A List of Vitamins and Minerals to Take for Social Anxiety
Did you know that the vitamins and minerals that are in your diet and supplements can affect your anxiety levels? This is a really simple thing that you can do to improve your overall mental health: take vitamins for anxiety! Make sure that your meals are nutritionally balanced, and if you are at all concerned that they are not, take a supplement.
Below I talk about each of the different vitamins and minerals that you need to make sure you are getting enough of if you live with social anxiety.
(You’ll notice I’ve only listed vegetarian options. I won’t go into detail here, but suffice it to say that I don’t eat meat myself, so I’m not the best person to advise on including it in your diet!)
You probably think of oranges and orange juice when you think of vitamin C. While it’s true these fruits are good sources, they are not the only places you can get your Vitamin C. Getting enough vitamin C could actually help your anxiety; a small study of 42 high school students showed that taking a Vitamin C supplement every day reduced levels of anxiety.
The daily recommended value (DV) of Vitamin C is 60 mg for adults. If you don’t want to take a supplement, foods high in vitamin C include fruits like oranges, grapefruit, and strawberries and veggies such as broccoli, kale, and red peppers.
I’m a big fan of having a handful of strawberries with my breakfast; they are the ultimate healthy treat. Smoothies are another fun way to get your Vitamin C if you make them with orange juice and strawberries.

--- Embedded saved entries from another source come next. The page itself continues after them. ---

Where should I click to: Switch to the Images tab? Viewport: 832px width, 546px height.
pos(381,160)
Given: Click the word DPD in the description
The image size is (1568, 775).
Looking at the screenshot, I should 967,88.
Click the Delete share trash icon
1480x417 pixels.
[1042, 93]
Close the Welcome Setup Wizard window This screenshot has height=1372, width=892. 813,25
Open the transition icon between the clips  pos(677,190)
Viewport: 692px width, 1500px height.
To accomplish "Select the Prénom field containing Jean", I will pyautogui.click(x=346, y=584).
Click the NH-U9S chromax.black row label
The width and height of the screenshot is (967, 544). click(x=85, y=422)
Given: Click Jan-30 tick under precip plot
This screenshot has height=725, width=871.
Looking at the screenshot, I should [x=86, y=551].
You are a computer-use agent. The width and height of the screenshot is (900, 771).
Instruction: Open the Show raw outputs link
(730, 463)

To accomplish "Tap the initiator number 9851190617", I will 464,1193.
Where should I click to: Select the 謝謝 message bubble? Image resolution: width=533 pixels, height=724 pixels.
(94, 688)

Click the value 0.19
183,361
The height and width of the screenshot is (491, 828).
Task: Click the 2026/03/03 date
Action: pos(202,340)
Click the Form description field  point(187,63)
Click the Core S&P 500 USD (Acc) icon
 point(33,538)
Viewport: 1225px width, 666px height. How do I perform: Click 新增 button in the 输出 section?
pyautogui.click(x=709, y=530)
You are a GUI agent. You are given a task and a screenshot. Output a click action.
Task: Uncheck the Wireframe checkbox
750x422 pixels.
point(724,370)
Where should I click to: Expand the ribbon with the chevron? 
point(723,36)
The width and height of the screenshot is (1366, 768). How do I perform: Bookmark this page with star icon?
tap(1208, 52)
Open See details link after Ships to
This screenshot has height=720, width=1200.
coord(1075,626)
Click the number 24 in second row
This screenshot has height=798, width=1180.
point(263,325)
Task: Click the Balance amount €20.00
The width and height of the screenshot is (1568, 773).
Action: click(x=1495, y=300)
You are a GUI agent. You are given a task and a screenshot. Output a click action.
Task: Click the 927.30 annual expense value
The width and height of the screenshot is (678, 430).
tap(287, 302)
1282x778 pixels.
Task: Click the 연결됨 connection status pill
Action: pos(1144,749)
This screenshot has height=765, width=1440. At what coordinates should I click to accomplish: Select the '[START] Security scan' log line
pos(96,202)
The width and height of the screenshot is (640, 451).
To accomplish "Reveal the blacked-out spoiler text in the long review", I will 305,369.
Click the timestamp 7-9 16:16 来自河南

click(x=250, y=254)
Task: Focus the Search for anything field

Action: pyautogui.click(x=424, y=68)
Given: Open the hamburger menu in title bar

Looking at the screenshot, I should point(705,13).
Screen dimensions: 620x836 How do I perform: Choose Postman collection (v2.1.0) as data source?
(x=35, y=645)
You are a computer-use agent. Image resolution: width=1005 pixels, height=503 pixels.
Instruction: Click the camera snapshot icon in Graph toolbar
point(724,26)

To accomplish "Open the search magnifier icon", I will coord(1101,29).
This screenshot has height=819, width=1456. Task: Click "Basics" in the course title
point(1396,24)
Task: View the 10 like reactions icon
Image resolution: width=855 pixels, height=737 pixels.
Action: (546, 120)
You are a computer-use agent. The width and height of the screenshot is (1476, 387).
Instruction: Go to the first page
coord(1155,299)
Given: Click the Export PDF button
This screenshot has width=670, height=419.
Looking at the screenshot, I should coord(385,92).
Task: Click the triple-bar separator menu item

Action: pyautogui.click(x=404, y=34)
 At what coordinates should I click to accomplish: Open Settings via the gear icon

What are the B complex vitamins? You’ve probably heard their names before. Thiamine (B1), riboflavin (B2), niacin (B3), pantothenic acid (B5), pyridoxine (B6), biotin (B7), inositol (B8), folic acid (B9), and cobalamin (B12). I mostly remember seeing B1, B2, and B3 on the ingredients lists of cereal boxes when I was a kid, and fortified cereals are still a good source of some of these vitamins.
Good food sources of B complex vitamins include whole grains, potatoes, dairy products, dried beans, eggs, spinach, nuts, eggs, sunflower seeds, avocados, corn, broccoli, bananas, rice, citrus fruits, soy, legumes, and dark green leafy vegetables.
As a vegetarian I get my B12 levels checked when I go to the doctor and they have been fine. However, if you’re vegan, you should supplement your B12. In general, adding a B Complex supplement is a good idea if you live with anxiety.
Vitamin D is what you get from being out in the sun! But, it’s hard to know how much sun exposure is good for you and there is always the risks of UV rays. So, a better alternative is often to get your Vitamin D from food or from a supplement.
There is some evidence of Vitamin D being linked to lowered anxiety, so it’s best to make sure you are getting enough. You can get your Vitamin D from a supplement, fortified food, or eat the following foods: cheese, egg yolks, fortified orange juice, fortified milk, and fortified soy milk.
There is some evidence that magnesium supplements help anxiety. Magnesium is involved in different body function including muscle contraction, so it makes sense that too little could disrupt your level of calm.
You can either take a magnesium supplement or eat the following foods that are high in magnesium: beans, nuts, bananas, soy products, brown rice, whole wheat bread, and green leafy vegetables.
One study with rats showed that after being deprived of zinc, they showed signs of anxiety. You’re not a rat, obviously, but this suggests that you may want to make sure you are getting enough zinc. You can take a supplement or make sure you are eating these foods: nuts, whole grains, and legumes.
There is some evidence that low iron can be related to anxiety symptoms. You can either take an iron supplement or eat the following foods: whole grains, nuts, sunflower seeds, dark leafy vegetables, tofu, and dark chocolate.
Are you getting enough calcium? If not you might be contributing to your anxiety. You can take a supplement or eat the following foods: milk, yogurt, dark leafy greens, cheese, broccoli, green beans, and almonds.
Chromium levels have also been linked to anxiety levels. Here are some foods you can eat to boost your chromium: whole grains, green beans, broccoli, nuts, and egg yolk.
I know it can seem overwhelming at first to make sure that you are getting the right amounts of each of the vitamins and minerals. While I certainly advocate eating healthy foods, it can also be a good idea to simply take a multi-vitamin that covers everything you need. It’s been shown that even people eating what they consider to be a healthy diet do not meet the recommended daily values.